Nutritional regulation of gastrointestinal function in calves pre-weaning – Dr. Michael Steele, University of Alberta
By Brittany Olson, contributing writer
Colostrum, with its concentrations of immunoglobulin (IgG) proteins, dam-specific antibodies, and growth hormones, plays a key role in getting a calf started on the road to being a productive cow in the future. During his general session at Vita Plus Calf Summit, Dr. Michael Steele, assistant professor at the University of Alberta, explained how providing quality colostrum early in a calf’s life can help it take in nutrition and repel pathogens.
Steele cited a 2007 study that showed if a calf isn’t given colostrum quickly enough, its path to being a productive member of the milking herd may be impeded. According to the study, 19 percent of calves fail passive transfer of immunoglobulins (IgG), and 24 percent of calves have scours in the first month of life.
He said 10 percent of calf mortality and 50 percent of calf morbidity is related to diarrhea. Additionally, treating calves with antibiotics before weaning has been linked to decreased lifetime milk production.

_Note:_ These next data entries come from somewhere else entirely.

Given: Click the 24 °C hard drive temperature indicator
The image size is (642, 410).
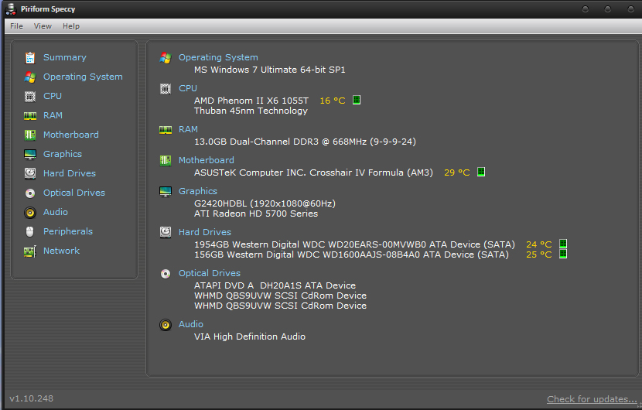Looking at the screenshot, I should (563, 244).
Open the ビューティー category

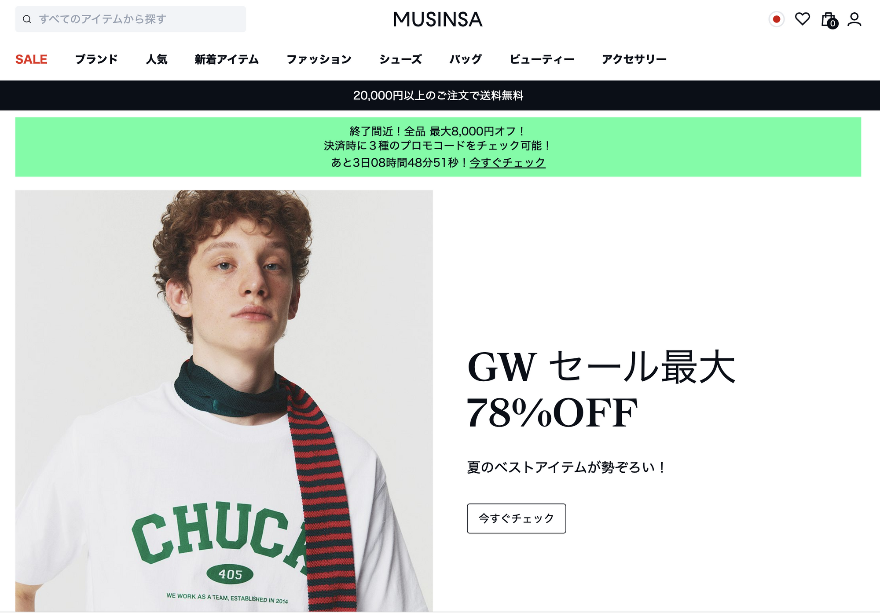tap(542, 59)
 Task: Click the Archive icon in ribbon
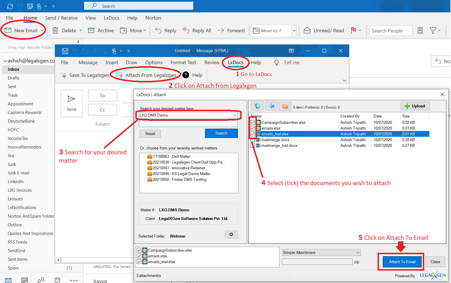[x=91, y=31]
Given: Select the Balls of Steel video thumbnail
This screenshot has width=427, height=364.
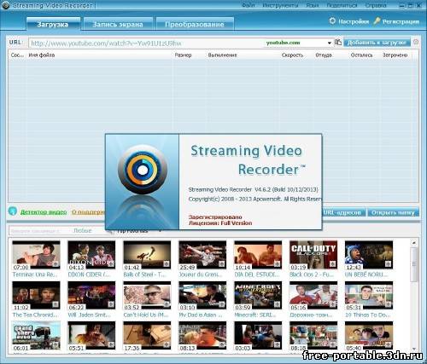Looking at the screenshot, I should point(147,255).
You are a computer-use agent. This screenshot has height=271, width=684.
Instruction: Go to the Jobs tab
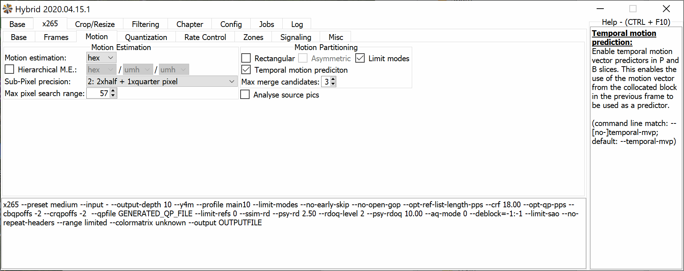266,24
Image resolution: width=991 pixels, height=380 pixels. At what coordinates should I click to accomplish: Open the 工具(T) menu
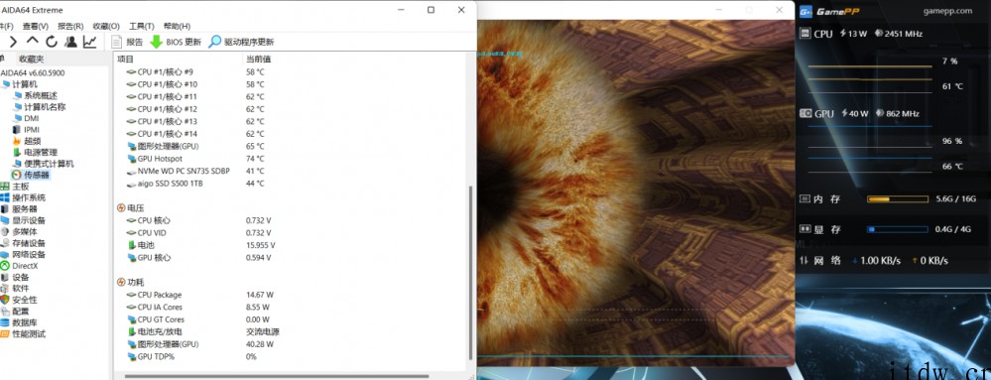pos(142,26)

On the other hand, Steele noted how feeding quality colostrum early in life can translate to greater production later. According to a 2012 Cornell University study, one additional pound of average daily gain (ADG) before weaning was linked to an additional 1,540 pounds of milk produced in first lactation.
“There is not one paper showing that increased average daily gain has a negative impact on future milk,” Steele said.
Even though the gut has commonly been thought to “close” itself off to passive transfer after the first 24 hours of life, it remains highly penetrable for the first few days after birth. Steele said that is because passive transfer is thought to be receptor mediated and highly regulated, therefore, the calf’s gut can potentially stay open longer.
Because passive transfer is negatively impacted after even a six-hour delay in feeding colostrum, Steele recommended feeding frozen colostrum or a quality colostrum replacer if time was running out or the cow didn’t produce enough for her calf.
“If you’re strapped for time, tube feed colostrum,” Steele said. “With tube feeding the milk hits the rumen first and then the abomasum, while bottle feeding allows the milk to hit the abomasum first. There is zero difference in IgG transfer between the two.”
The first two weeks of life are extremely critical to gut health. Therefore, Steele recommends calves stay on transition milk longer instead of switching to regular milk or milk replacer after the first feeding of colostrum. Steele said, for at least the first five to six milkings post-calving, cows are still producing insulin and growth hormone in their milk that calves need.
Calves that stay on transition milk longer have shown more developed villi than calves that switch immediately. Transition milk also has probiotics, such as bifidobacteria and Lactobacillus, that aid in digestion and the development of tissues, like mucosa in the colon. It also contains oligosaccharides, which serve as a food source for the probiotics, according to Steele.
After transition milk runs out and the calf is switched to either whole milk or milk replacer, calf managers must decide what works best for their farm. Calves on higher planes of nutrition may see ADGs of up to 2.2 pounds per day, with calves on lower planes potentially seeing just under 2 pounds per day.
Steele said larger meals can cause blood glucose spikes and slower abomasal emptying, while smaller, more frequent meals throughout the day, as offered by an autofeeder system, mimic nursing patterns in nature. However, calves in twice-a-day feeding schemes showed no difference to glucose tolerance.
“Calves on lower planes can catch up quickly with starter intake,” said Steele.
Growing calves from the inside out with minimal environmental stress gets the ball rolling for them to become healthy and productive dairy cows once they enter the milking string. Steele concluded by giving attendees the following questions to consider at feeding time:
- Are calves aggressive at milk feeding time?
- Is their manure firm and consistent?
- Are calves ruminating and achieving starter grain intake benchmarks?
- Are they achieving targeted growth rates?